Is this the right way to think about it?

No.

First of all: while it is obviously correct to think of "first this happens, than that, then we evaluate this keyboard input..." in the IO monad, this isn't true for all monads. For instance, in the list monad this doesn't really make any sense. In general, it's not possible to assign a particular order to calculations in Haskell at all, it's not defined behaviour.

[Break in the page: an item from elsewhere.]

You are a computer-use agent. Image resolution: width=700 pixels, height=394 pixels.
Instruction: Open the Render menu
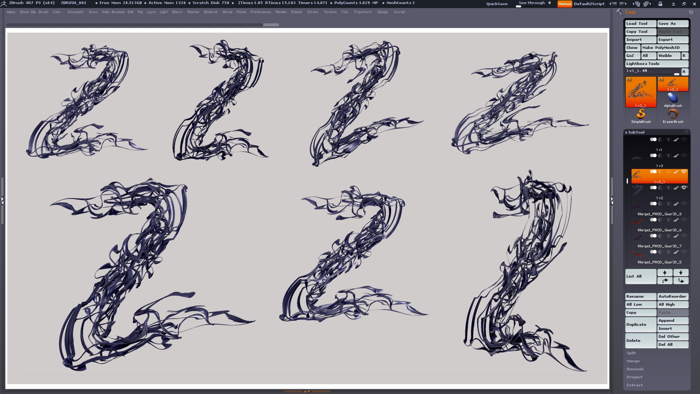(x=281, y=12)
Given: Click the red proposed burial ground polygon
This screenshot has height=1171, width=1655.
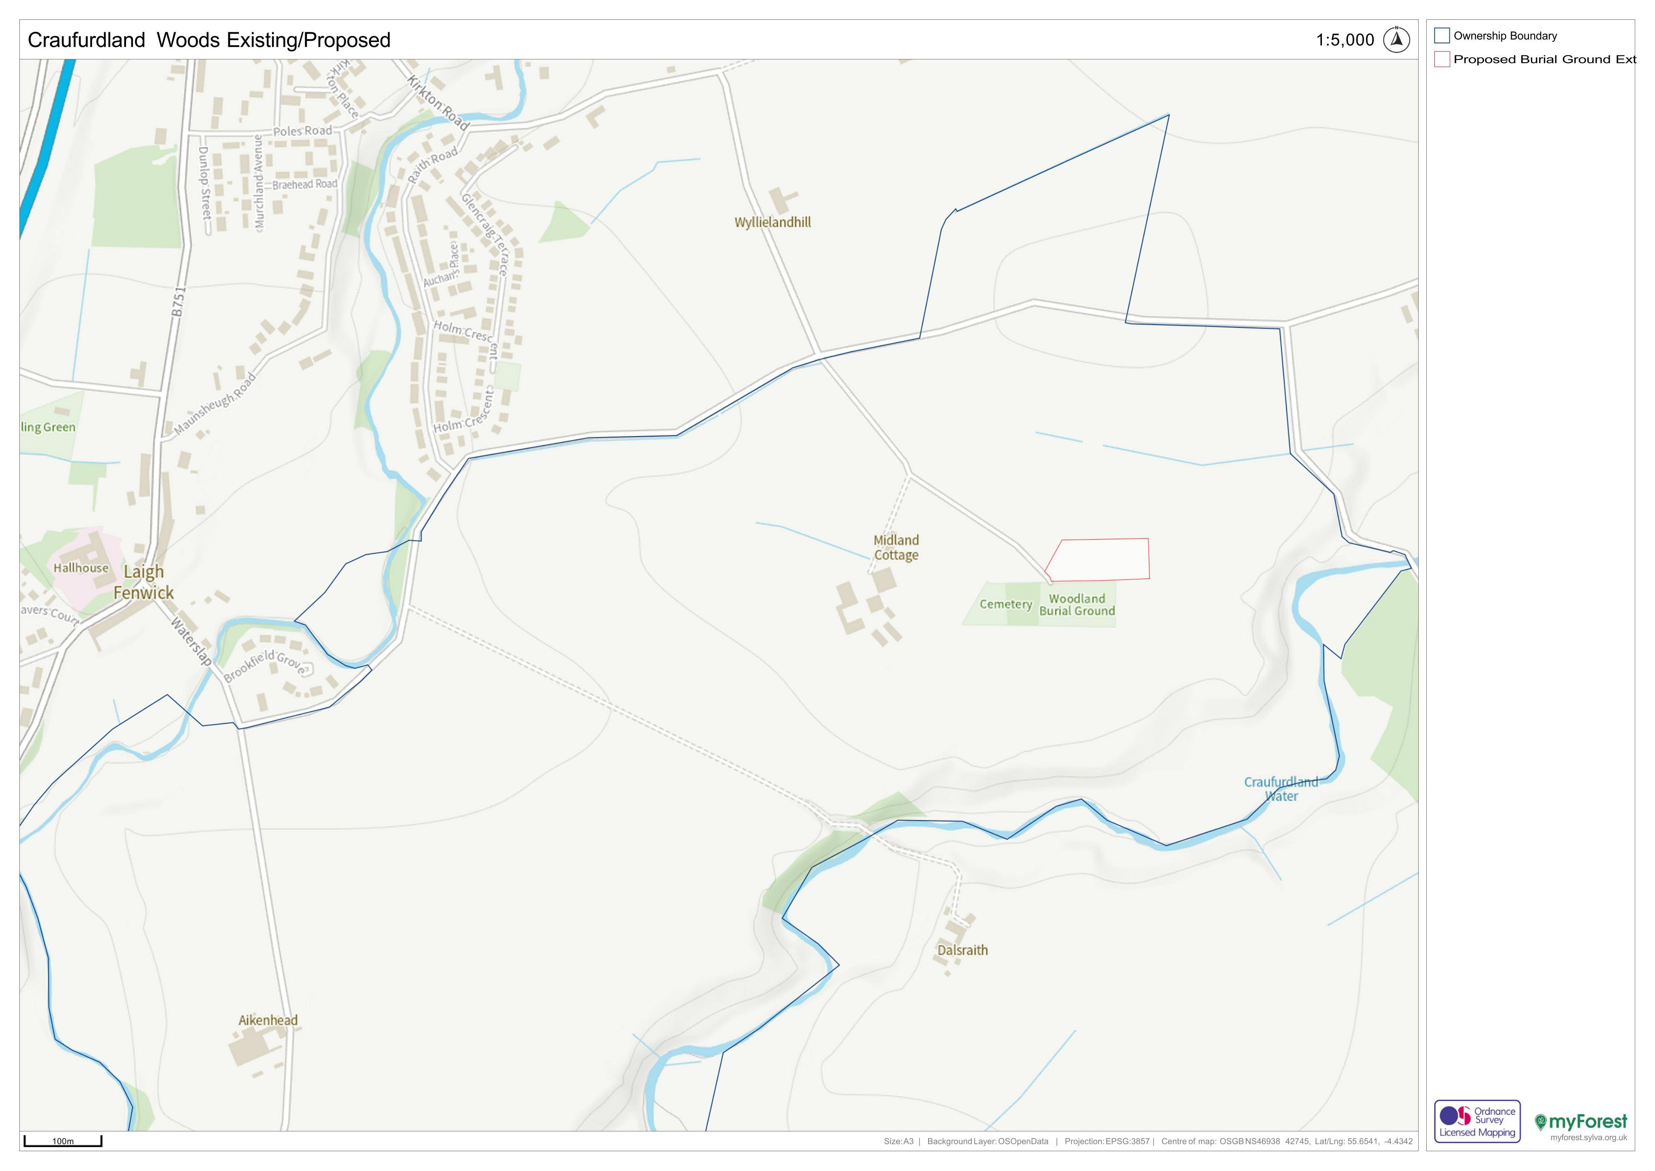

Yet, it is always possible, and very often helpful, to think of an order of computations in a monad, and this order is in fact the one suggested by the do notation. So, most of the time it isn't actually insightful to think about the desugared expression. But if you wish to make that step, here's how I'd do it:

  1. pop >>= \_ -> THUNK1

  2. THUNK1 ≡> pop >>= \x -> THUNK2

  3. {Closure{x}} THUNK2 ≡> push 5 >>= \_ -> THUNK3

  4. {Closure{x}} THUNK3 ≡> push x

Which is of course grotesquely more ugly, but says pretty much the same as the sugared do expression.

2
votes

When this line is evaluated, in what order does the binding actually happen?

There's nothing special about "binding" here. The desugared expression is evaluated in exactly the same (lazy) way any other expression would be, and the specifics depend on the implementation of (>>=) for the particular monad you're working with.

If we're talking about using something like runState, given an expression like foo >>= (\x -> bar), the outermost expression is the application of (>>=) but we're trying to unwrap a newtype and then apply the function inside, so the (>>=) gets forced, as does the function.

If we consider instead the list monad, (>>=) is concatMap. Given an expression like [foo1, foo2] >>= (\x -> [bar1, bar2, x] >>= (\y -> [baz, y])), using take 5 on the result is clearly not going to fully compute all the binds.

That said, there is one important rule here: To whatever extent evaluating x >>= f forces the evaluation of x, in a large expression like a desugared do block the forcing will occur in the apparent "sequential" order, for the same reason that the "sequential illusion" is possible.